My on-line diary began in the 1990's from my studio in the North of England. After a lapse of ten years, I resumed posting from my present studio on the Caribbean island of Dominica.

From the far beginning, the intention has been to give an insight into my working methods, and to share the triumphs, trials and tribulations of work-in-progress.

My diary pages are followed by thousands of artists, art students and art lovers in over 50 countries.

Sunday, December 15, 2013


Between sessions, my most recent model is studying Business Management.  Last week, as part of her course work, she had to make a presentation on the subject of teamwork.  For her topic, she cited the artist and model as one of her examples.

Her choice speaks volumes about her understanding of the crucial role of the model.  Furthermore, it set me thinking about a host of others who have contributed their skills to the sculptor’s work.  

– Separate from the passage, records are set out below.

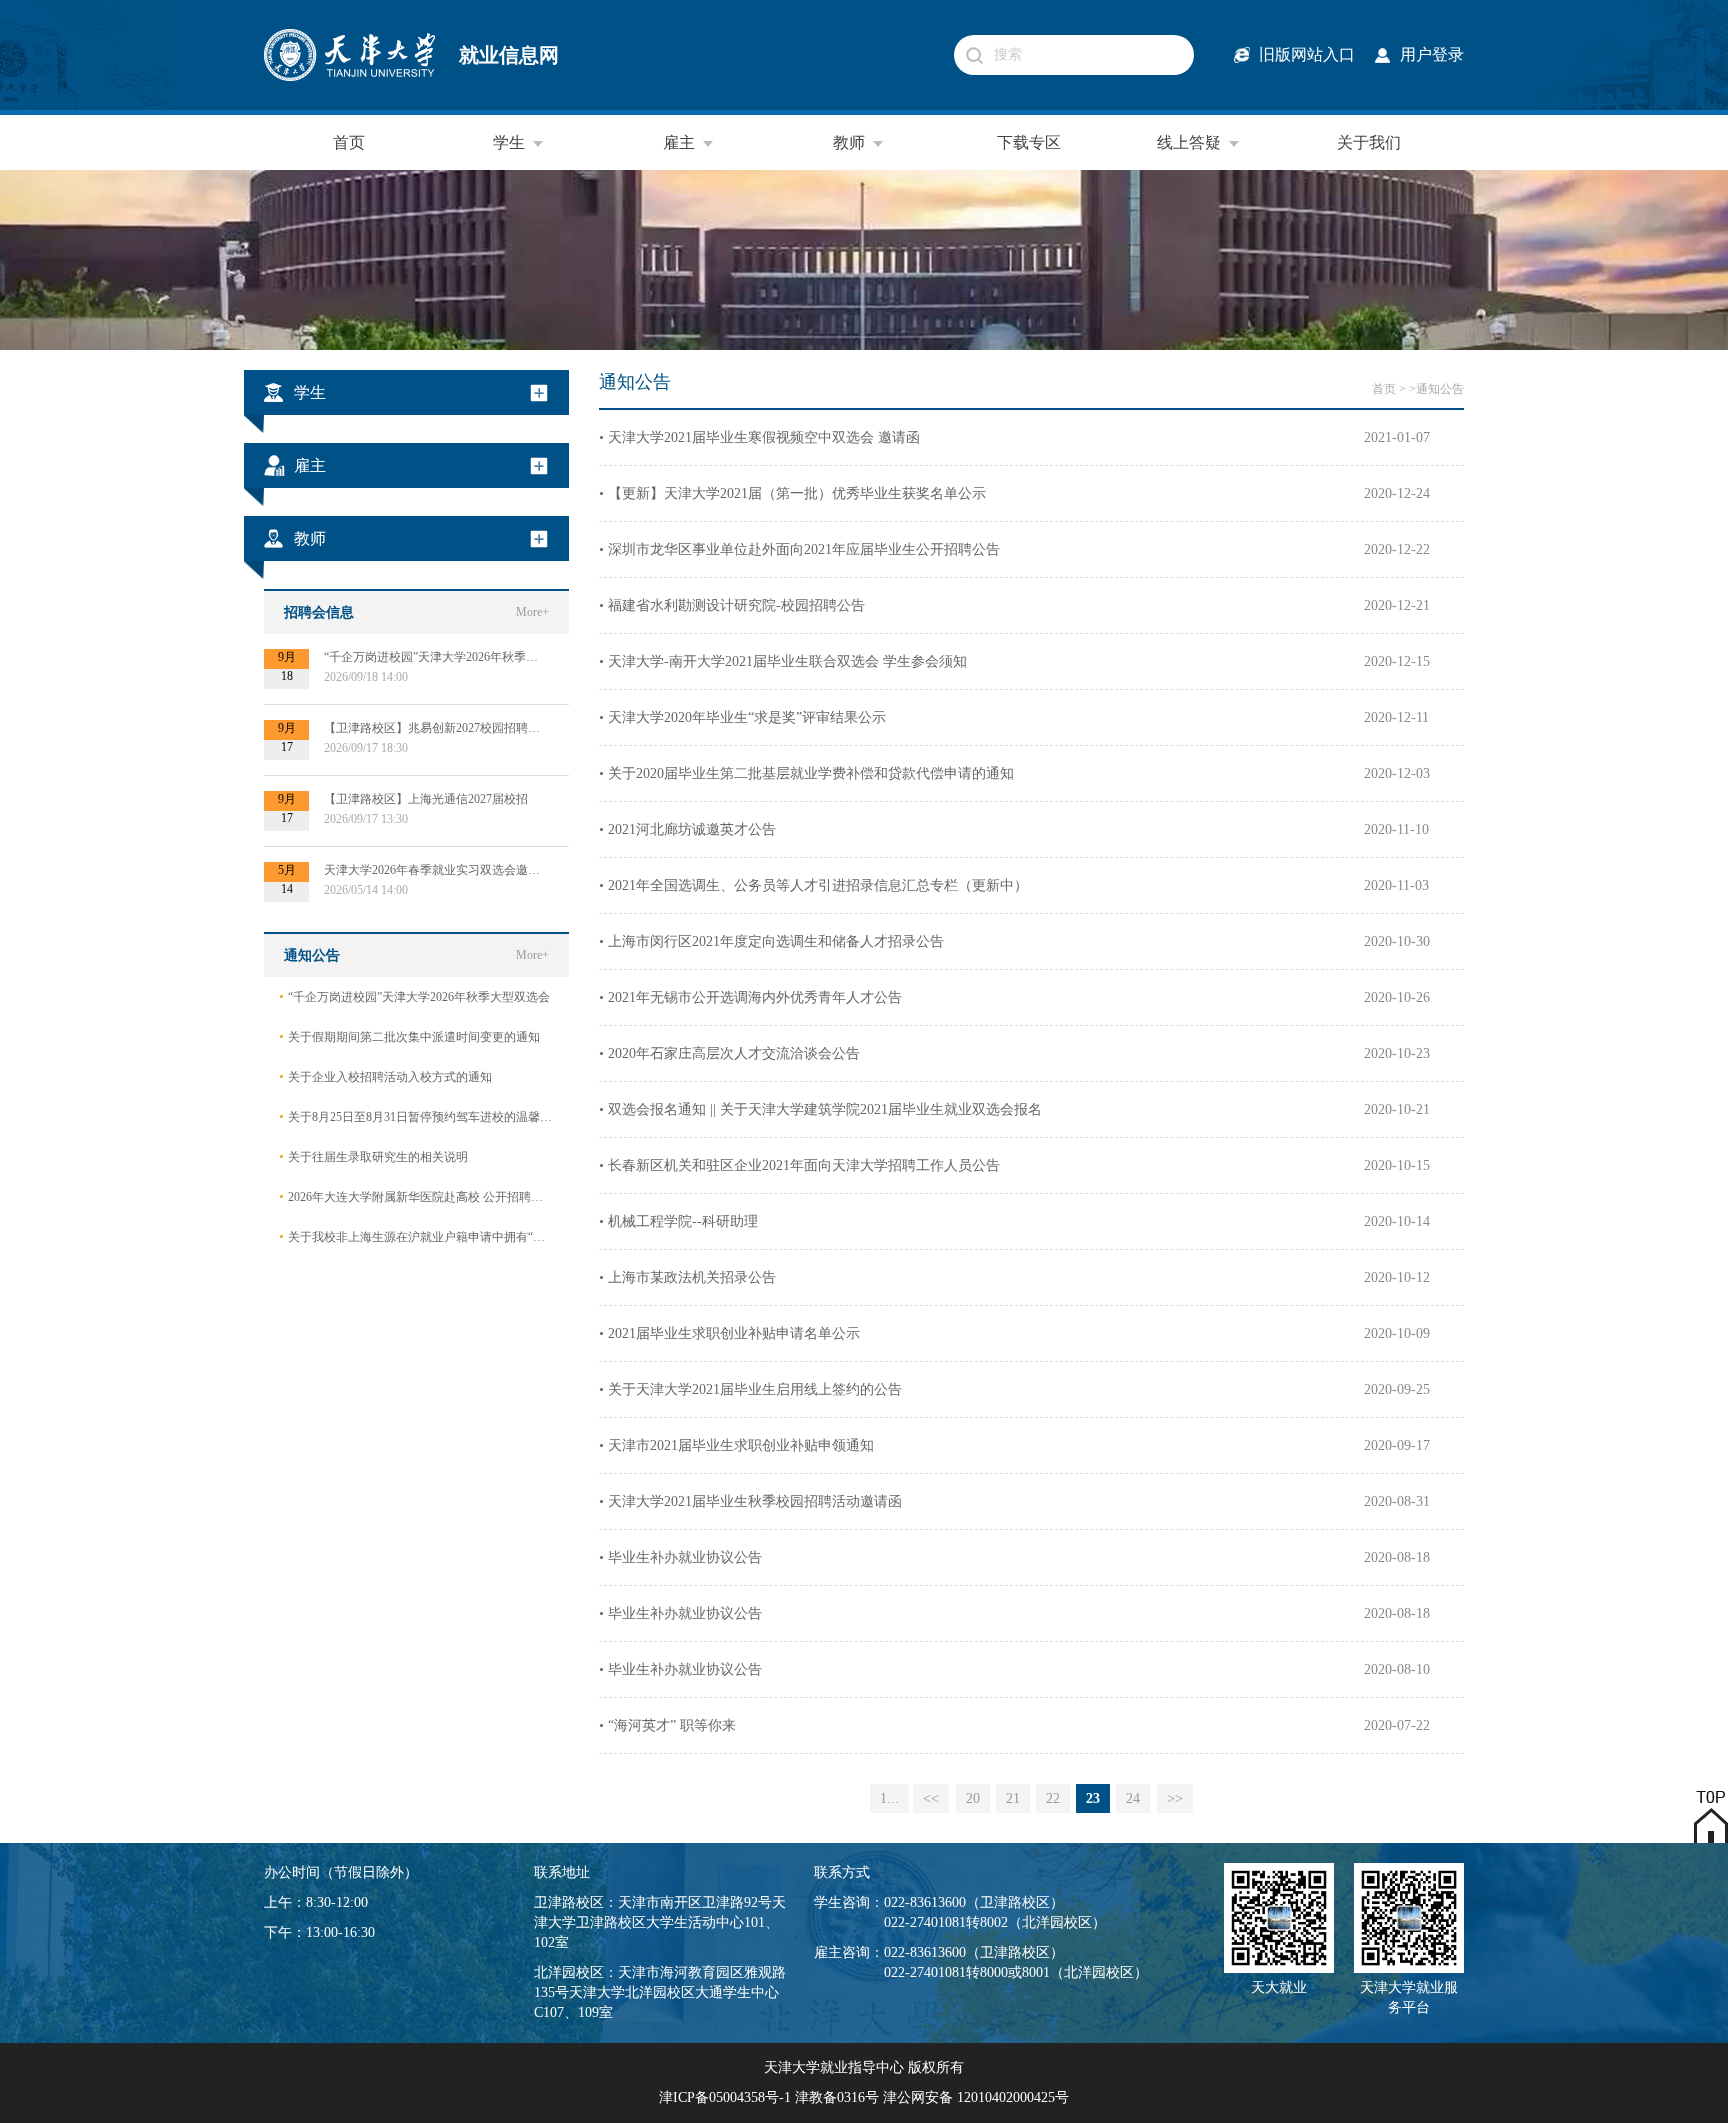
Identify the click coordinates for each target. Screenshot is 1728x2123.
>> (1175, 1798)
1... (889, 1798)
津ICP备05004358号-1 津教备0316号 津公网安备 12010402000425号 (864, 2097)
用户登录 (1432, 54)
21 (1013, 1798)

Not least on the list are those master craftsmen who for centuries have made the tools for the job.  This link will give you glimpse of what’s involved.  Then comes the moulders, who job is to take the initial waste-mould and then the intricate piece-mould.  And finally, the multiple skills of the foundry workers. 

Over the years I have been privileged to share the work of these incredibly accomplished artisans.  Sadly their numbers are in decline and there is an urgent need to train future generations before their skills are lost forever. 

To make full-circle, let me come back to the contribution of the model.  From a life-time’s practice I’ve learnt to make my own tools and take my own moulds.  Given a furnace, I can cast in bronze.  But without a model, sympathetic to the work at hand, I can’t even begin.

Today’s sketch shows one of my models relaxing between sessions and I dedicate it to all of those who have worked behind the scenes to make my work possible.